Hay pocas banderas más rentables en una campaña política que el combate a la corrupción . Más aún viniendo de un sexenio en el que un episodio de corrupción era opacado por otro más escandaloso todavía. Uno pensaría que el combate a la corrupción tendría más elementos que la mera retórica, de entrada, incluiría la aplicación de la ley seguida de prácticas de transparencia y de rendición de cuentas. No bastaría atacar esta práctica tan anquilosada en el país con cifras inventadas —¿recuerdan esos 500 mil millones que lograríamos obtener al erradicar la corrupción aludiendo a un estudio inexistente del Banco Mundial ?—, o con argumentos tan simplistas como “no somos iguales”, sugiriendo una superioridad moral de difícil definición.
En las últimas semanas hemos vuelto a ser testigos del uso narrativo de la corrupción: el discurso como estrategia. La propuesta extinción de 109 fideicomisos cuyos recursos rebasan los 67 mil millones de pesos son el ejemplo más reciente.
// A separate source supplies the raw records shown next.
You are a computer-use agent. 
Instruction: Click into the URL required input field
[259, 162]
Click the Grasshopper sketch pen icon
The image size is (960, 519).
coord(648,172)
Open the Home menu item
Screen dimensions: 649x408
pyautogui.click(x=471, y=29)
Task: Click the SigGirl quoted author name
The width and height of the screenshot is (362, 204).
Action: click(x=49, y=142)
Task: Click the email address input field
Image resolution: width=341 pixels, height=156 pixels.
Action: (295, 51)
Hay un problema de origen al presupuestar. Los recursos que se presupuestan para los años subsecuentes están basados en los recursos que efectivamente se gastaron en un año determinado, lo que hace prácticamente imposible garantizar recursos para proyectos de plazos más largos a un año. Los fideicomisos actúan como una solución de mercado frente a ineficiencias como la negociación anual del presupuesto de las dependencias y el tiempo que toma que esos recursos lleguen para poder ser ejercidos; además, mediante esta figura se pueden recibir y administrar donativos y recursos autogenerados.
El presidente argumenta, sin presentar prueba alguna, que los fideicomisos habían sido fuente de actos de corrupción y por eso, aunado a la necesidad de recursos, deben extinguirse. De nuevo la práctica del machete. No se resuelve el problema de fondo, no se demuestra corrupción y sí se termina con la factibilidad de muchos proyectos. No es combate a la corrupción, tampoco es austeridad ni necesidad de recursos. Es el deseo de control.
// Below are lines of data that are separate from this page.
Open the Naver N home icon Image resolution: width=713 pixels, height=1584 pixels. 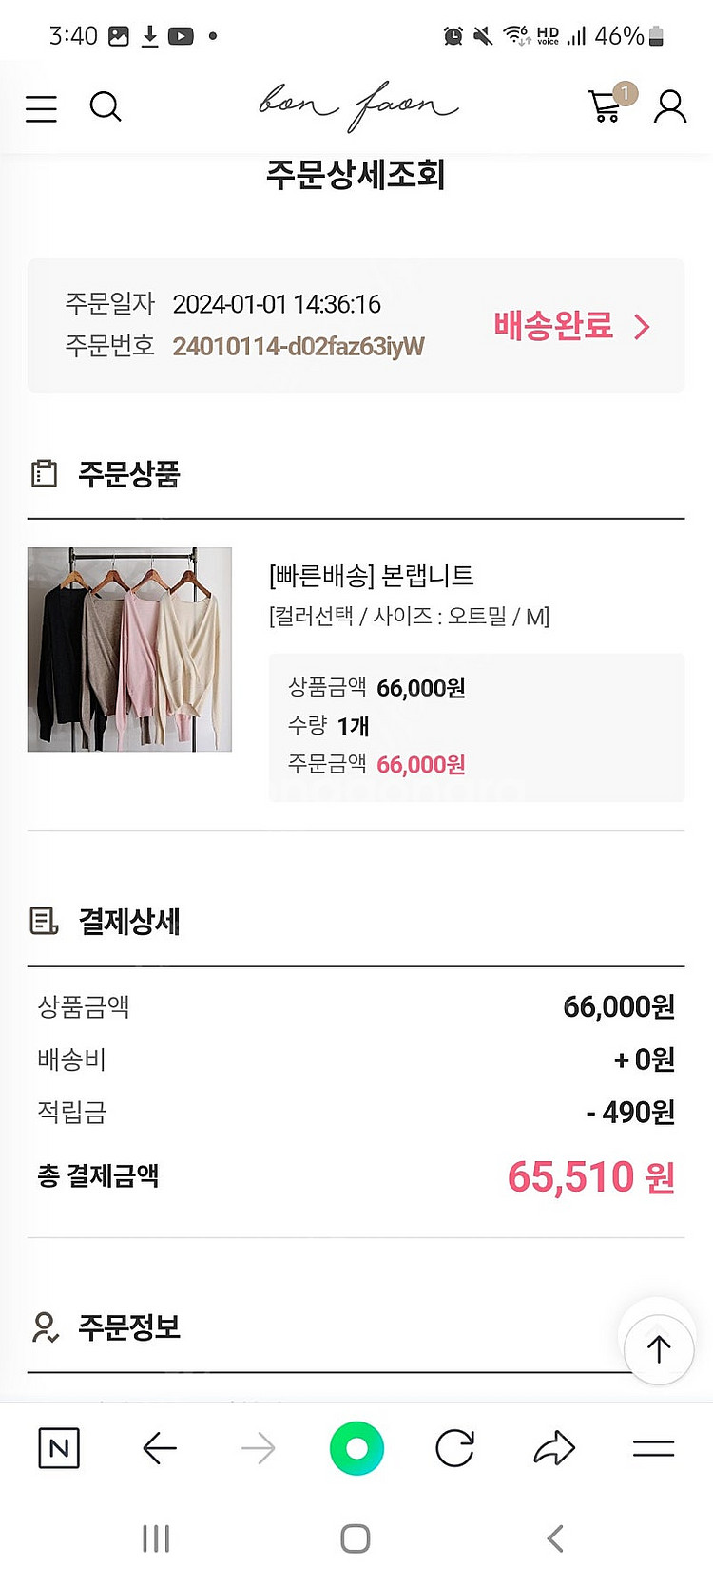click(59, 1448)
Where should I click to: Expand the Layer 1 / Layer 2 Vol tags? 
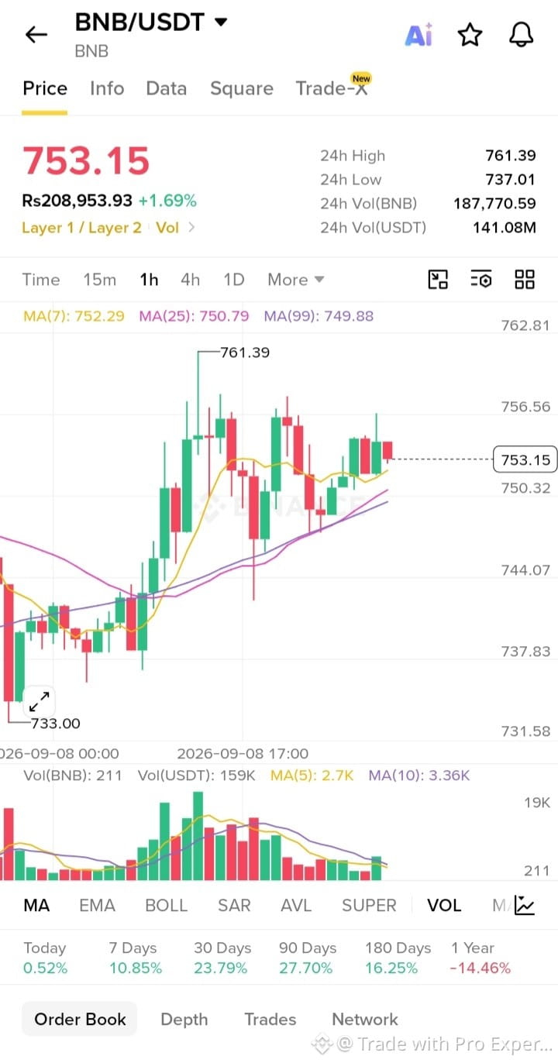[x=109, y=228]
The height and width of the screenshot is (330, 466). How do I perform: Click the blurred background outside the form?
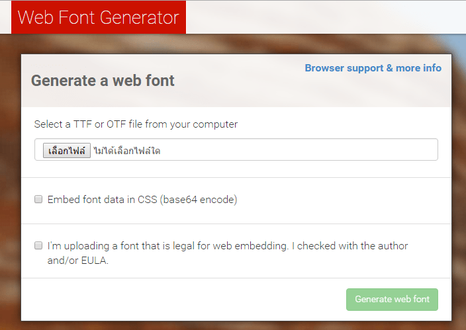pos(11,178)
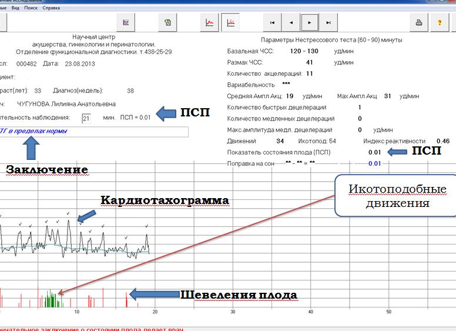Click the green document report icon
The image size is (456, 331).
point(168,23)
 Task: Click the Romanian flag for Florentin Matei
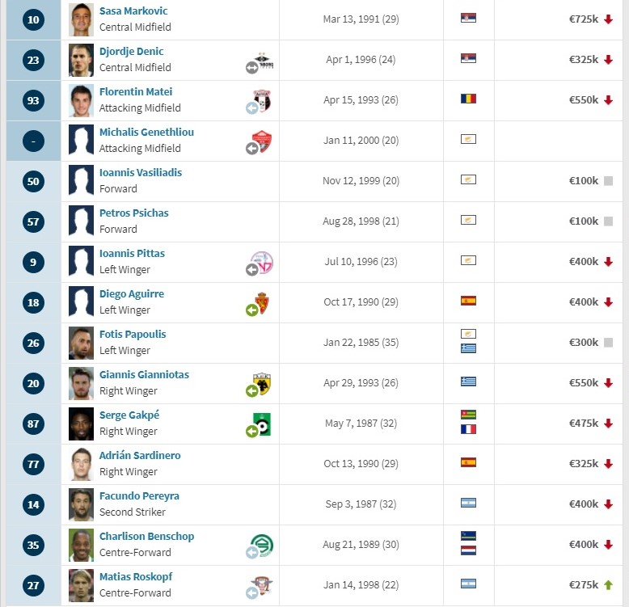click(x=468, y=99)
Para llevar la discusión anticorrupción al ámbito terrenal, más allá de lo moral, se pueden analizar las prácticas bajo las que se hacen las compras públicas, reconociendo que es ahí donde un gobierno podría poner el ejemplo en materia de transparencia y rendición de cuentas. La semana pasada el IMCO presentó un análisis (https://bit.ly/3diUy6I) que muestra que durante el primer año de la administración del presidente López Obrador , el monto asignado por adjudicación directa fue 38.9%, monto mayor que en cualquier año de la administración del presidente Peña Nieto. Las adjudicaciones directas no implican necesariamente corrupción, pero sí sugieren falta de transparencia.
El estudio del IMCO muestra además que el capitalismo de cuates sigue existiendo. Los 100 principales proveedores del sexenio pasado acapararon el primer año de esa administración el 31% de los recursos, terminando el sexenio con una concentración de 44%. Los 100 proveedores principales de la administración actual concentraron el primer año 41% de los recursos asignados. Mismas prácticas, diferentes cuates.
La corrupción sigue siendo un lastre para el desarrollo del país. Ojalá el tema se tomara en serio y no solo se utilizara como una justificación, o peor aún, como un pretexto.